Otra vez, o nuevamente, los jóvenes estudiantes universitarios chilenos salen a manifestarse a las calles de sus principales ciudades en demanda de lo mismo que el año pasado: reforma educativa, una educación gratuita y una educación de calidad. En las manifestaciones estudiantiles del año pasado, contaron con el respaldo de los sindicatos de profesores de las universidades y de los gremios de trabajadores chilenos.
Y hasta el momento, la respuesta es la misma del Estado, del gobierno, de Sebastián Piñeira: NO a la reforma educativa como la demandan sus estudiantes.

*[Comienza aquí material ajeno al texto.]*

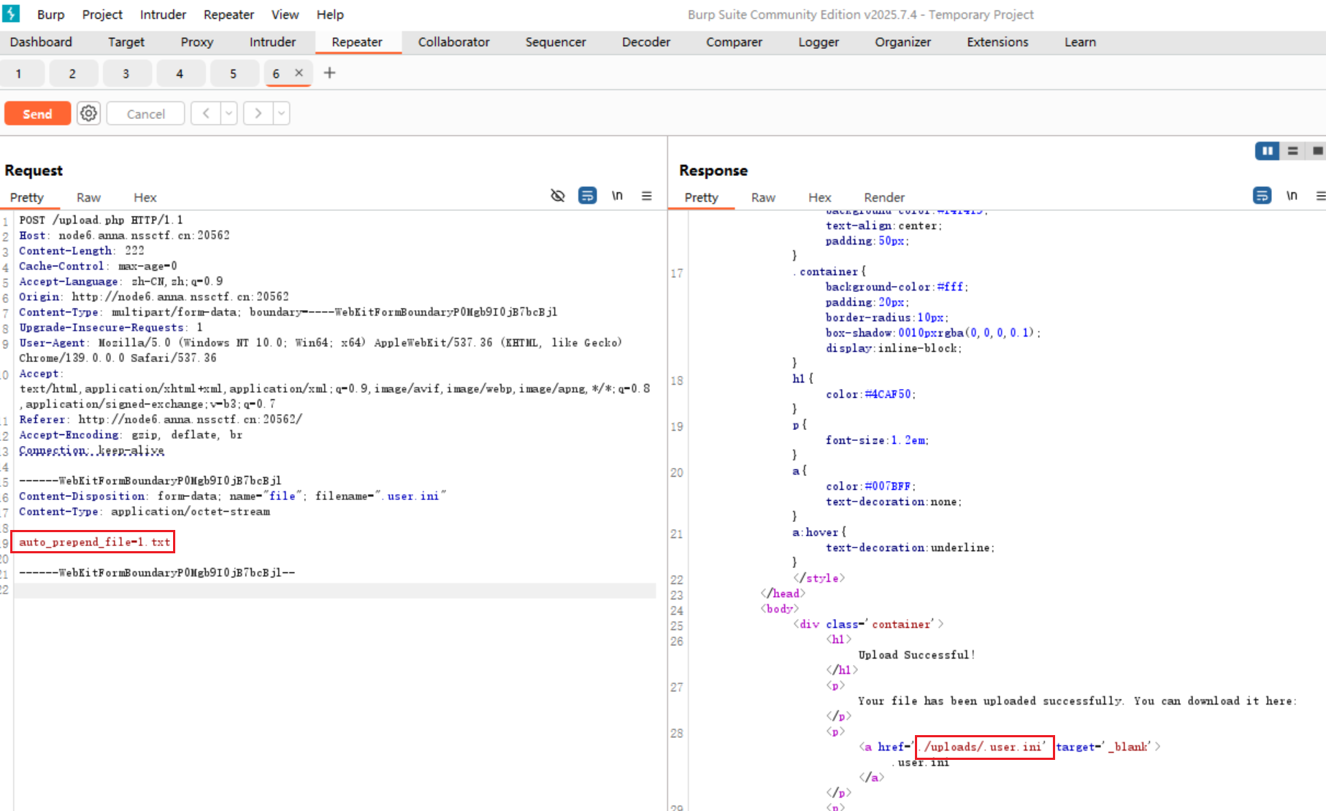Toggle non-printable characters in Response panel
The width and height of the screenshot is (1326, 811).
[x=1292, y=196]
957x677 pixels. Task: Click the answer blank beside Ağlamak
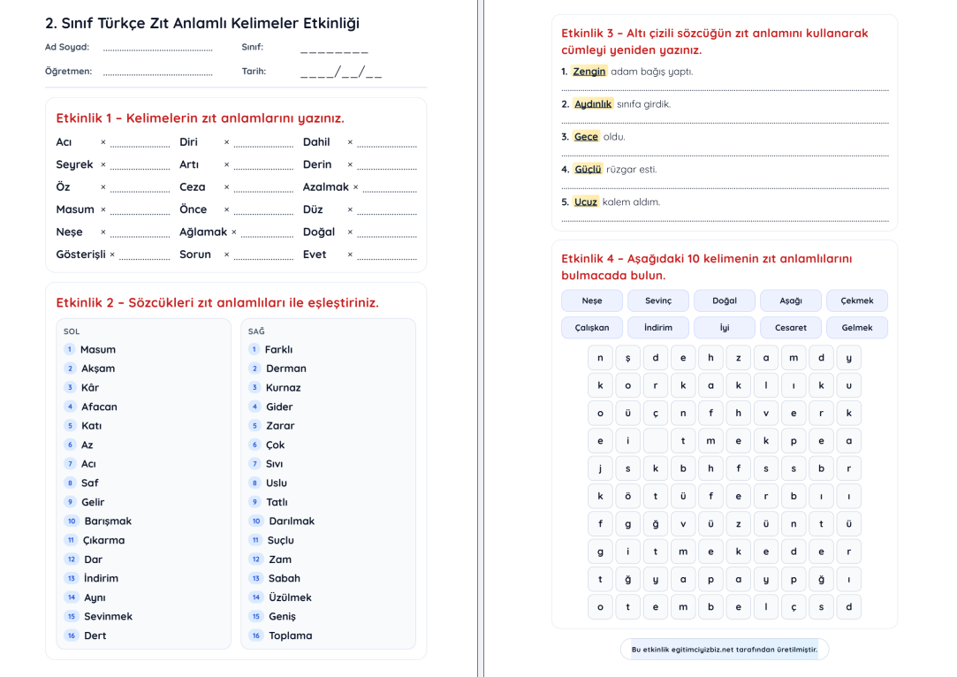coord(267,234)

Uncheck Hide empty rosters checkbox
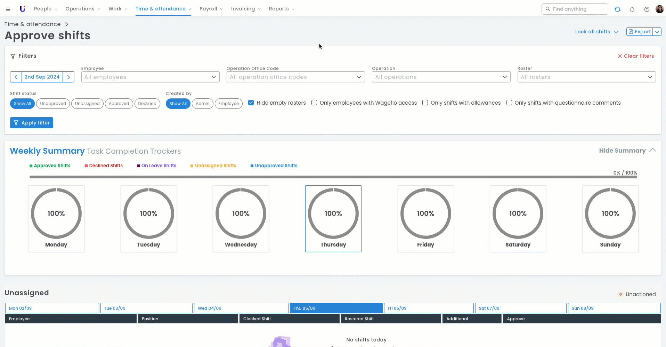point(251,103)
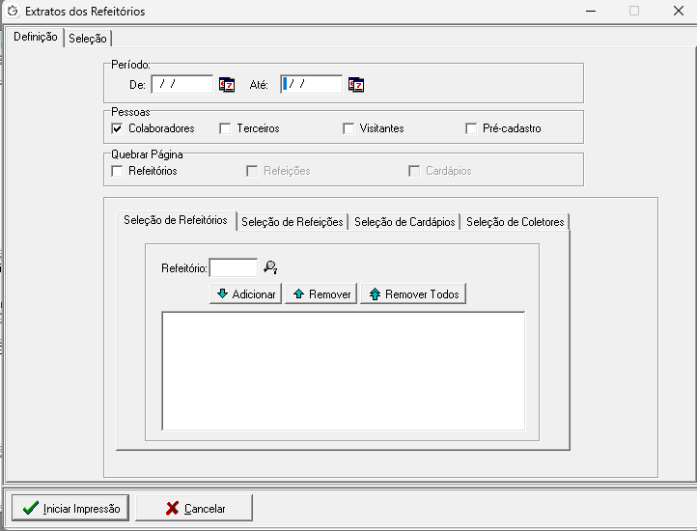
Task: Open the calendar picker for De date
Action: tap(227, 85)

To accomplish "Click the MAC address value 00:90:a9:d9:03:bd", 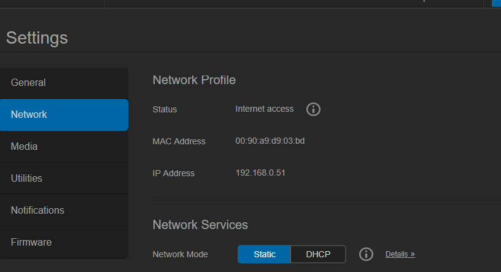I will (270, 141).
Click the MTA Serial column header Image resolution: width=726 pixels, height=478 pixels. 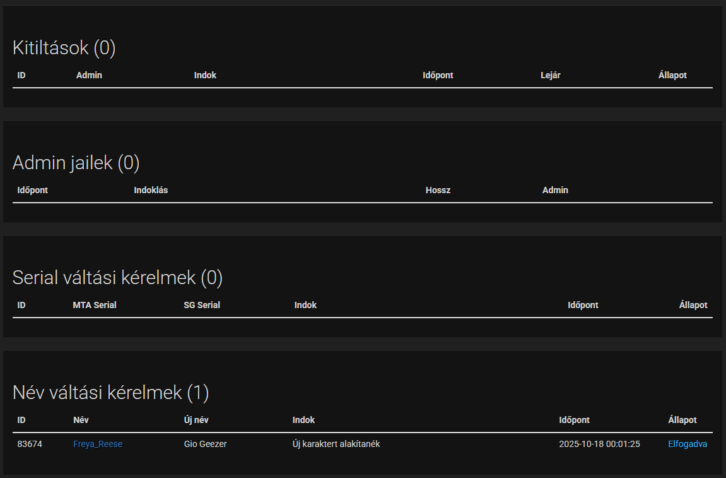(95, 305)
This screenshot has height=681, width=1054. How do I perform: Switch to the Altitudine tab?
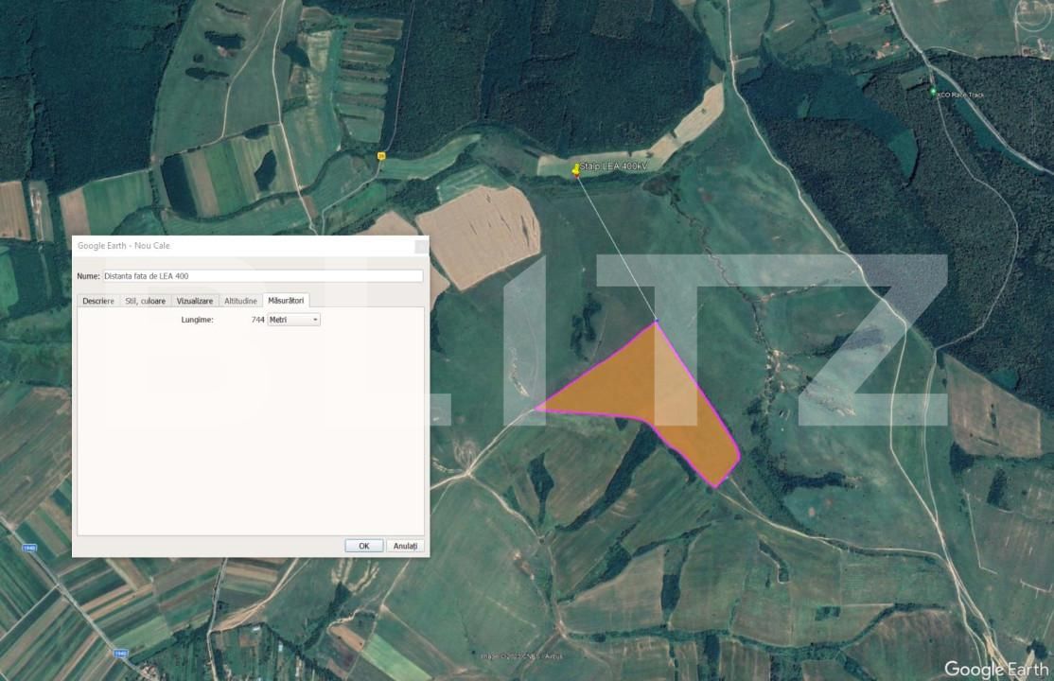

El miércoles pasado, 16 del presente mes de mayo, unos 100 mil jóvenes chilenos participaron y se manifestaron de manera pacífica en la Segunda Gran Marcha Estudiantil del año, en demanda de cambios estructurales en el sistema educativo vigente en Chile. A juicio del presidente de la Federación de Estudiantes de la Universidad Católica, la convocatoria a la marcha y la respuesta, superó la primera manifestación – y a las últimas del año pasado – del 25 de abril pasados: 80 mil personas.
Noam Titelman, presidente de la Federación afirmó que el Movimiento Estudiantil exige cambios estructurales al sistema educativo, ante las soluciones de parche que a su juicio, ofrece el gobierno de Sebastián Piñeira, a quien acusó de invalidar a los estudiantes como interlocutores y, amplió: El Ejecutivo no ha ofrecido ni una invitación y lo que es más lamentable, el ministro de Educación, Harld Beyer, ha planteado que ÚNICAMENTE ESTÁ DISPUESTO A CONVERSAR SOBRE LAS DELIMITACIONES DE SU PROPUESTA. Y expresó: EL PROBLEMA ES QUE NOSOTROS ESTAMOS PLANTEANDO TEMAS QUE N I SIQUIERAQ APARECEN EN LA PROPUESTA DEL GOBIERNO SOBRE EL TEMA DE LA REFORMA EDUCACIONAL.
“EL PROYECTO DE REFORMA TRIBUTARIA Y LA PROPUESTA PARA SACAR A LOS BANCOS DEL SISTEMA DE FINANCIAMIENTO UNIVERSITARIO, JUNTO CON EL RESTO DE LAS MEDIDAS PARA EL SECTOR, NO APUNTAN A LOS PROBLEMAS DE FONDO”.
En la hermana república andina de hile, la Educación – elemental, secundaria, preparatoria y superior – está en manos de la iniciativa privada – particularmente, la iglesia católica – y los jóvenes que desean estudiar en los niveles medio y superior solicitan becas al sistema bancario y deben pagarla la deuda a intereses sumamente altos. Las escuelas públicas, pocas considerando la demanda, y son consideradas de mala calidad, en comparación con las del sector privado.
La lucha va para largo y ya lleva dos años.
¿Qué debe pasar y cuánto se debe pagar, socialmente hablando, para que cambié un poco la estructura del sistema educativo de Chile?
Como del seguro nadie está seguro, eso lo veremos con el correr de los días.